Déplacement de M. Bernard Kouchner et de M. Jean-Pierre Jouyet à Moscou (20 mai 2008)
Le ministre des Affaires étrangères et européennes, M. Bernard Kouchner, s’est rendu le mardi 20 mai à Moscou avec M. Jean-Pierre Jouyet, secrétaire d’Etat aux Affaires européennes. Il a eu le mercredi 21 mai des entretiens avec le Président de la Fédération de Russie, M. Dmitri Medvedev, ainsi qu’avec son homologue, M. Sergueï Lavrov.
Ce déplacement a constitué le premier contact avec la nouvelle administration présidentielle et le nouveau gouvernement russes.
La Russie est un partenaire essentiel pour l’Union européenne. Notre objectif est de prendre en compte notre interdépendance pour élaborer ensemble une nouvelle relation de long terme et équilibrée autour de nos intérêts communs.
A un peu plus d’un mois du début de la Présidence française du Conseil de l’Union européenne, cette visite a principalement eu pour objectif de présenter aux autorités russes nos priorités et nos objectifs pour le partenariat entre l’Union européenne et la Russie, notamment sur les questions énergétiques, de migrations et de politique européenne de sécurité et de défense qui sont des priorités pour notre présidence mais aussi des sujets d’intérêt commun avec la Russie.
Nous avons également évoqué également avec les autorités russes l’actualité internationale (Proche-Orient, Chine, Birmanie, Kosovo) et régionale (Géorgie, Ukraine) ainsi que notre coopération bilatérale.
Entretien de M. Bernard Kouchner avec l’hebdomadaire russe "Itogui"(Paris, 26 mai 2008)
"Mais les Russes ne comprennent pas toujours, comme le disait M. Kissinger, quel est le numéro de téléphone de l’Europe unie.

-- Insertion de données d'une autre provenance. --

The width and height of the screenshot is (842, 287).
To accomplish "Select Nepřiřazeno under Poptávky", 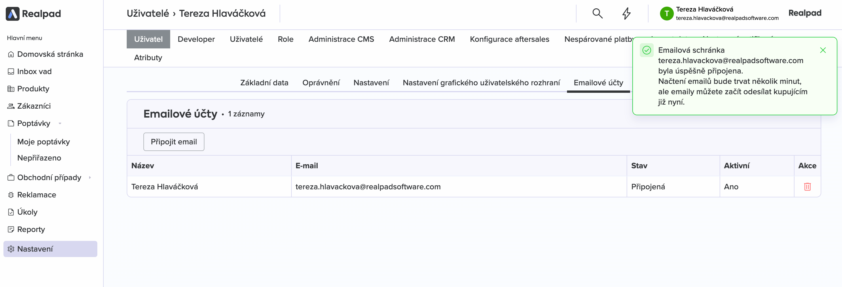I will pyautogui.click(x=39, y=158).
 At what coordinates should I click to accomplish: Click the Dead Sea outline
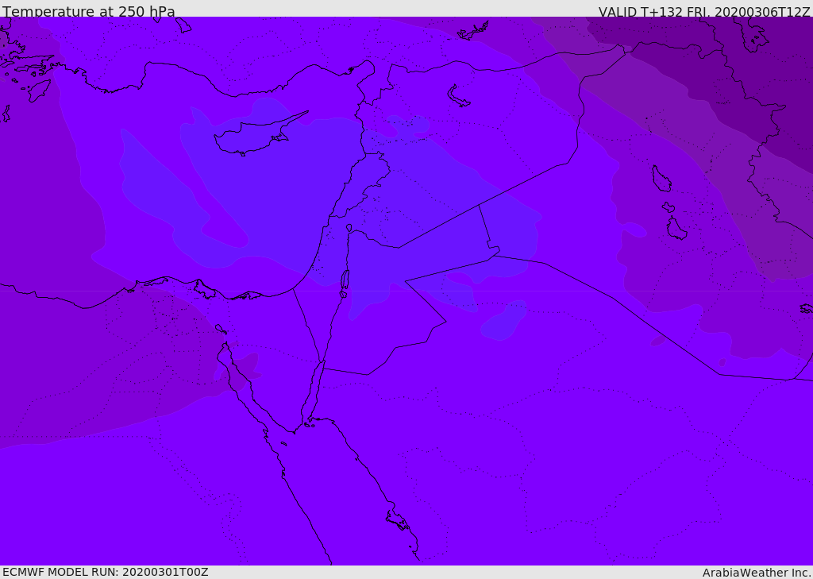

Bien sûr, vingt-sept pays ne peuvent être dans un consensus permanent, c’est pourquoi l’accord Union européenne-Russie était bloqué. Mais l’Union européenne, c’est un moyen de lutte contre l’orgueil de certains pays. L’Union est une construction permanente, pas temporaire ; ce n’est pas une union géographique mais politique. Et en cela l’Union s’inscrit dans une tendance mondiale. L’Afrique avec l’union africaine, l’Amérique latine - tous essaient de faire ce que fait l’Europe. On ne peut résoudre autrement les problèmes du monde."
"L’Union européenne est une aventure, nous ne savons pas exactement comment elle se déroulera. Ce n’est pas une ligne droite, c’est un processus en mouvement, dynamique, étonnant, nouveau, un modèle, peut-être. Nous sommes tout à fait amis avec Tony Blair. Un certain nombre de gens pense qu’il faut que le futur président du Conseil de l’Union européenne soit un homme ou une femme qui fasse partie des pays qui ont accepté l’euro et non pas des pays minoritaires qui ne l’ont pas accepté. Nous verrons, il y a d’autres noms."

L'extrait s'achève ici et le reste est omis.